Architecture Overview
BROADCOM VideoCore® IV 3D Architecture Reference Guide
September 16, 2013 • VideoCoreIV-AG100-R Page 14
®
VideoCore® IV 3D Architecture Guide
Scalability is principally provided by multiple instances of a special purpose floating-point shader processor,
termed a Quad Processor (QPU). The QPU is a 16-way SIMD processor. Each processor has two vector floating-
point ALUs which carry out multiply and non-multiply operations in parallel with single instruction cycle
latency. Internally the QPU is a 4-way SIMD processor multiplexed 4× over four cycles, making it particularly
suited to processing streams of quads of pixels.
QPUs are organized into groups of up to four, termed slices, which share certain common resources. Each slice
shares an instruction cache, a Special Function Unit (for recip/recipsqrt/log/exp functions), one or two Texture
and Memory lookup Units (TMU), and Interpolation units for interpolation of varyings (VRI).
The Vertex Cache Manager and DMA (VCM and VCD) collect together batches of vertex attributes and place
these into the Vertex Pipe Memory (VPM). Each batch of vertices is shaded by one of the QPUs and the results
are stored back into the VPM.
In the tile binning phase, only the vertex coordinate transform part of the vertex shading is performed. The
Primitive Tile Binner (PTB) fetches the transformed vertex coordinates from the VPM, and works out which
tiles, if any, each primitive overlaps. As it goes along the PTB builds a list in memory for each tile, which contains
all the primitives impacting that tile, plus references to any state changes that apply.
The Primitive Setup Engine (PSE) fetches shaded vertex data from the VPM and calculates setup data for
rasterising primitives and the coefficients of the equations for interpolating varyings. The rasteriser setup
parameters and the Z and W interpolation coefficients are fed to the Front End Pipeline (FEP), but the varyings
interpolation coefficients are stored directly to a memory in every QPU slice, where they are used for just-in-
time interpolation.
The Front End Pipeline (FEP) includes the Rasteriser, Z interpolation, Early-Z test, W interpolation and W
reciprocal functions, operating at 4 pixels per clock. The early-z test uses a reduced resolution shadow of the
tile’s Z-buffer, which is maintained by the tile buffer block. Each group of four successive quads of 4 pixels
output by the FEP is stored into dedicated registers mapped into the QPU which is scheduled to carry out
fragment shading for that group of quads.
The QPUs are scheduled automatically by the hardware via the QPU scheduler (QPS). The VCM/VCD
continuously fills input buffers of batches of 16 vertex attributes in the VPM. Whenever there is an input batch
ready, the next available QPU is scheduled for vertex shading for that batch. When there is no vertex shading
batch ready to process, the next available QPU is scheduled to fragment shade the next batch of four quads
that become ready.
There is nominally one Texture and Memory lookup Unit (TMU) per slice, but texturing performance can be
scaled by adding TMUs. Due to the use of multiple slices, the same texture will appear in more than one TMU.
Each texture unit has a small L1 cache. There is an L2 cache (L2C) shared between all texture units.

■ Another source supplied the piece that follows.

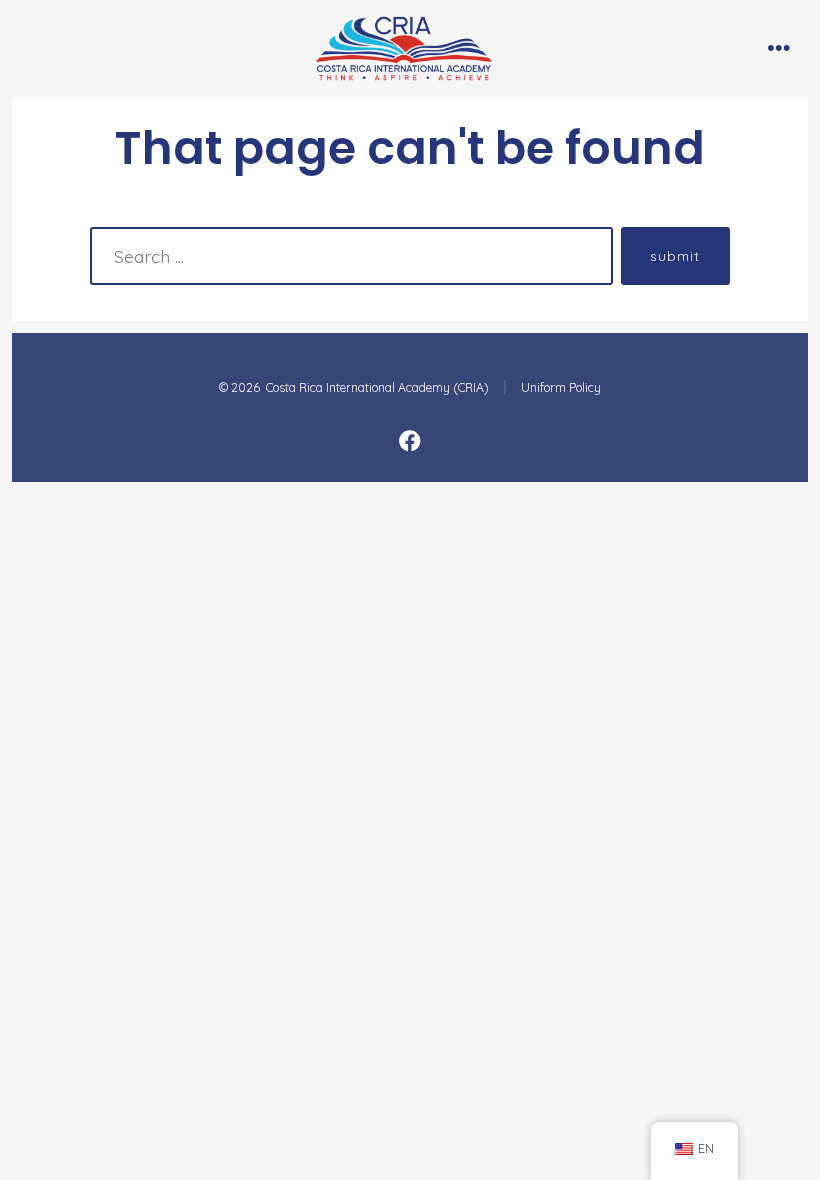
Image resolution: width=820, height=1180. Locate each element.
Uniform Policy (561, 387)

The TMU in each slice can be used for general-purpose data lookups from memory as well as filtered texture
lookups. Another mechanism for reading and writing main memory is to use the VCD or VDW to DMA data into
or out of the VPM from where it can be accessed by the QPUs. The QPUs can also read program constants, as
in non-indexed shader uniforms, as a stream of data from main memory via the Uniforms Cache. The Uniforms
Cache (and Instruction Cache) for each slice fetch data from main memory via the common L2C.
The PSE stores varying interpolation coefficients simultaneously into memory in every QPU slice. With
simultaneous add and multiply, each varying interpolated only costs a single QPU instruction.
A dedicated Coverage Accumulation Pipeline (CAP) is used for OpenVG coverage rendering.